• [YOUR TASK] Please show all lines of the records that include "computer".

Segment Start: SUPPLIED DATA

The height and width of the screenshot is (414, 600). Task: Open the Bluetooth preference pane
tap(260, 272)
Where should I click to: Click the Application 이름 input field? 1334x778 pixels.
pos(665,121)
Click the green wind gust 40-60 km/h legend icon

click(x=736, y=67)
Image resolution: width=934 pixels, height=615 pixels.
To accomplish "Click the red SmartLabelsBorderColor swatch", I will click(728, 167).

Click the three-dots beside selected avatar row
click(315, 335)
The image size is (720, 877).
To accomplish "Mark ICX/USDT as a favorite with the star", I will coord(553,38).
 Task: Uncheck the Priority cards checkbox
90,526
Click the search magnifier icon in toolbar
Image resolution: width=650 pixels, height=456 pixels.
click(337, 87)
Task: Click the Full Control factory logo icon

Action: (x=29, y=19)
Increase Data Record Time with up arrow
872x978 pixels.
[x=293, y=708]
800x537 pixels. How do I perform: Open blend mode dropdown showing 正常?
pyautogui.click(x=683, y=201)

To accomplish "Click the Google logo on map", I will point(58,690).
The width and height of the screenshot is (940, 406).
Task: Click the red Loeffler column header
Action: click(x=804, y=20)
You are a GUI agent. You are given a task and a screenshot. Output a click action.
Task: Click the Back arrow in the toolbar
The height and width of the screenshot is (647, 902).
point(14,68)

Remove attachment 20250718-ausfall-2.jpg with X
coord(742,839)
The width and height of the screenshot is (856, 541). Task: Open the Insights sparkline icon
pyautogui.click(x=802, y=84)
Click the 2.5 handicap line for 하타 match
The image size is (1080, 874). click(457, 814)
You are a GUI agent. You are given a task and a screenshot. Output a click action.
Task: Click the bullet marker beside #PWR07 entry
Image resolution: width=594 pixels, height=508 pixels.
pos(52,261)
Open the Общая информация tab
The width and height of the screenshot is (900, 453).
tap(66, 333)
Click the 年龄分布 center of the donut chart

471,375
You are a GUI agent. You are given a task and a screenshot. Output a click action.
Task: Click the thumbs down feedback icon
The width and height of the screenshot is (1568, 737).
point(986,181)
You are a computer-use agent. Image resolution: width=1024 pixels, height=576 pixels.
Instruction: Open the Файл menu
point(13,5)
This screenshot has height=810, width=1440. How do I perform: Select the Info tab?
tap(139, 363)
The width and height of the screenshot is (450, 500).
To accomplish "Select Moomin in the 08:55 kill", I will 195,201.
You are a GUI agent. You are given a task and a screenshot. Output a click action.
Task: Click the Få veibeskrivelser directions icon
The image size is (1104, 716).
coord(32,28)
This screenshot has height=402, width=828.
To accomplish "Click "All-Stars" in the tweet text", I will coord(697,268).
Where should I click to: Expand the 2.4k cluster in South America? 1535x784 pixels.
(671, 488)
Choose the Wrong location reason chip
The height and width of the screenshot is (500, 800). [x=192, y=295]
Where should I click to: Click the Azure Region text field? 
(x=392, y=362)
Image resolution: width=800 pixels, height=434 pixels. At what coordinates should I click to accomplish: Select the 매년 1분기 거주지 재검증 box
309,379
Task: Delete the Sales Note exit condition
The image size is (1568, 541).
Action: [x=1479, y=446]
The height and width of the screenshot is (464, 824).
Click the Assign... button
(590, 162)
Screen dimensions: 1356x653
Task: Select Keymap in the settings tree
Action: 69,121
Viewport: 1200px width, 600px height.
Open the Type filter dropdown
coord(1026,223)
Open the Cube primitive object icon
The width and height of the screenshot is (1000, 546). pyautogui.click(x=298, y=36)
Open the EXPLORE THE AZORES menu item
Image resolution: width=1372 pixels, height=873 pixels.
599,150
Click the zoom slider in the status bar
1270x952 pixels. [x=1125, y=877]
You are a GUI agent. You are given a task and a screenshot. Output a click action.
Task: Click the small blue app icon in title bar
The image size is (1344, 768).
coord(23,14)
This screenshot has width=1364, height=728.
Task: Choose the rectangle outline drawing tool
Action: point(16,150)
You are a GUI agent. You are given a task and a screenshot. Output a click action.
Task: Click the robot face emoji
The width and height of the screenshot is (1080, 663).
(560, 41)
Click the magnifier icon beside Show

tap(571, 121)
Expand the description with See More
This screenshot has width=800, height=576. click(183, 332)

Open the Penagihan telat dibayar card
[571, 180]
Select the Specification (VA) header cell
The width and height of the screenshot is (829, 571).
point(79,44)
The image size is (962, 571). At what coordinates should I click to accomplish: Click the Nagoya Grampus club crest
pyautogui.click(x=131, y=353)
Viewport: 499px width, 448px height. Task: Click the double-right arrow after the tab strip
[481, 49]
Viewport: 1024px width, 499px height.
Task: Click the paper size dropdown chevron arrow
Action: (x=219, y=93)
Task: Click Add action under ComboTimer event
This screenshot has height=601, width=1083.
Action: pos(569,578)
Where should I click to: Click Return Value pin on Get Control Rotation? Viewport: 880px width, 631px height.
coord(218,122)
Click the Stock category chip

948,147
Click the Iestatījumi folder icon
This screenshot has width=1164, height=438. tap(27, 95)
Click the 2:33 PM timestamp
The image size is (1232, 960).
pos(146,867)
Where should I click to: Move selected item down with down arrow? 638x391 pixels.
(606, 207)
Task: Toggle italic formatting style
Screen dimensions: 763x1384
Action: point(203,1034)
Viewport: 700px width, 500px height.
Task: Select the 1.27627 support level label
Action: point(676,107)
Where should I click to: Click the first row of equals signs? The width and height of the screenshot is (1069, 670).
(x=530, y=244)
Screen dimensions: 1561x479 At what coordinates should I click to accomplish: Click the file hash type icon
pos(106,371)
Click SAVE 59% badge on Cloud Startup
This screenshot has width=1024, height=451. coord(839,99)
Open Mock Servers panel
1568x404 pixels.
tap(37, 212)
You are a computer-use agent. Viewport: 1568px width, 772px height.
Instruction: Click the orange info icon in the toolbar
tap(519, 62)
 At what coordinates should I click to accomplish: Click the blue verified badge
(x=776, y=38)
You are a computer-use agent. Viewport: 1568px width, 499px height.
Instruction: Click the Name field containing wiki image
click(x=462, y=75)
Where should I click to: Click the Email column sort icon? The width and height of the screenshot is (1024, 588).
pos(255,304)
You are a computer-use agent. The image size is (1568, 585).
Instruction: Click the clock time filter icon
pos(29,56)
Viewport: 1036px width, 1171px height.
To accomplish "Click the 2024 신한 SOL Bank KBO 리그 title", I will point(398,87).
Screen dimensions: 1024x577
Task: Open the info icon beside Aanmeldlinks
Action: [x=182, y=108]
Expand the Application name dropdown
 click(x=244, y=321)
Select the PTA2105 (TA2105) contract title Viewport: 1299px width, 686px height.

Segment End: SUPPLIED DATA

• [SOLUTION TO THE PROBLEM]
You are a computer-use agent. Image resolution: width=1024 pixels, height=576 pixels.
You are a computer-use agent. Viewport: 1568px width, 772px height.
You are a computer-use agent. Viewport: 1568px width, 499px height.
You are a computer-use agent. The image size is (1568, 585).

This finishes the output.